In-Depth Notes on Spatial Statistics
Spatial Statistics Overview
- Focuses on the distribution and patterns of spatial observations.
- Key interactions between points that affect spatial patterns:
- Nearby points can influence one another, e.g., eagles defending territory.
- Indirect interactions via underlying environmental factors can also create patterns.
- Main goal of spatial data analysis:
- Detect spatial patterns in geographical data to uncover potential causal processes.
Types of Spatial Patterns
- Clustered: Points are concentrated in certain areas (e.g., bird nests).
- Dispersed: Points are spread out evenly across the space.
- Random: No discernible pattern; points are distributed randomly.
- Spatial patterns emerge through various underlying processes, both physical and socioeconomic.
Key Analytical Methods
Quadrat Analysis
- Focuses on the frequency of points in divided sections (sub-portions) of a study area.
- Involves overlaying a grid over the study area and counting points per cell.

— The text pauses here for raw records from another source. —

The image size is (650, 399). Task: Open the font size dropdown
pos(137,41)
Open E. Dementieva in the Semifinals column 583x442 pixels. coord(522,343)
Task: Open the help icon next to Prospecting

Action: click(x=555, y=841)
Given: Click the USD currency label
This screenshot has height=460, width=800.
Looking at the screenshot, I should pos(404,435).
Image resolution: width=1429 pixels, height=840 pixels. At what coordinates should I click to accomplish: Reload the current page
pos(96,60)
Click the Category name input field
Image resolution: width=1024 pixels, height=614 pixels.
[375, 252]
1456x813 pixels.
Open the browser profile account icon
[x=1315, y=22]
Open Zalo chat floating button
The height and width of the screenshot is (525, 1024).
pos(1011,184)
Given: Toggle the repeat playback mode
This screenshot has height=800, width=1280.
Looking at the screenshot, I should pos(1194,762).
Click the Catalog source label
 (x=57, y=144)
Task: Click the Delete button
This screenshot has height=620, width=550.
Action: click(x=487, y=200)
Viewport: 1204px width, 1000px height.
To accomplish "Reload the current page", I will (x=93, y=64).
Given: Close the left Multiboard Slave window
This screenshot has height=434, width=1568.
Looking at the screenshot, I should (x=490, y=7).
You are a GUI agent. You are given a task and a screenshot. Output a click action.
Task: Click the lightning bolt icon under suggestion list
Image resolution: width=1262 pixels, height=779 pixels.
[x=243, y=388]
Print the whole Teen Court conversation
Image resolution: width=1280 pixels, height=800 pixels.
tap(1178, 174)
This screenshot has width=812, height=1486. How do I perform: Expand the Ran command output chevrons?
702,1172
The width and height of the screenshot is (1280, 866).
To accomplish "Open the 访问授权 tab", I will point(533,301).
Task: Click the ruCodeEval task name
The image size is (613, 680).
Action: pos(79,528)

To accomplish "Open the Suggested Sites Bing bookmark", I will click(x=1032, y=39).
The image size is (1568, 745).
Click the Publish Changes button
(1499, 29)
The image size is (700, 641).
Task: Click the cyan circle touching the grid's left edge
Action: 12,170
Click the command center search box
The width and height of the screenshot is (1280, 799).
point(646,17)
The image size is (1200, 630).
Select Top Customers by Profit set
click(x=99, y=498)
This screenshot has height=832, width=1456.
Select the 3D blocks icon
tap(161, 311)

- Variance-Mean Ratio (VMR):
- $VMR = \frac{VAR}{MEAN}$ where:
- VAR = variance of points per grid cell
- MEAN = average number of points per cell
- Interpretation of VMR:
- $VMR = 1$: Random pattern
- $VMR > 1$: Clustered pattern
- $VMR < 1$: Dispersed pattern
- Caution: Sensitive to grid cell size and must address the Modifiable Areal Unit Problem (MAUP).
Nearest Neighbor Analysis
- Measures average nearest-neighbor distance (NND):
- $NNDR = \frac{NND}{E(NND)}$ (where E(NND) = expected value for randomly distributed points).
- Interpretation of Nearest Neighbor Distance (R):
- $R = 1$: Random pattern
- $1.5 \leq R \leq 2.149$: Dispersed pattern
- $0 \leq R \leq 0.5$: Clustered pattern
- Caution: Analysis sensitive to study area's boundary definition.
Join Count Analysis (Area Patterns)
- Used on nominal value polygons, focuses on the similarity or dissimilarity of areas sharing boundaries.
- Black-White (BW): Different land use (e.g., crop land vs. grazing land).
- Black-Black (BB): Same land use (e.g., both areas for crop land).
- White-White (WW): Same land use but dissimilar to BW.
- Comparison between observed (BW Obs) and expected counts (BW Exp) determines patterns:
- $BWObs = BWExp$: Random pattern
- $BWObs > BWExp$: Dispersed pattern
- $BWObs < BWExp$: Clustered pattern
Spatial Autocorrelation
- Concept articulated by Tobler’s First Law of Geography: "Everything is related, but near things are more related."
- Spatial autocorrelation measures similarity of attributes based on geographic proximity.
- Moran's I index quantifies spatial autocorrelation:
- $I < 0$: Pattern is dispersed
- $I = 0$: Random pattern
- $I > 0$: Clustered pattern
- Analyzes both geographic location and attribute values to assess patterns in population distributions (e.g., language demographics in Toronto).
Summary of Concepts
- Spatial statistics are critical in geography to analyze and understand patterns.
- Various methods like Quadrat Analysis, Nearest Neighbor, and Join Count provide tools to interpret data.
- Caution is necessary in methodology to ensure accurate representation of spatial relationships.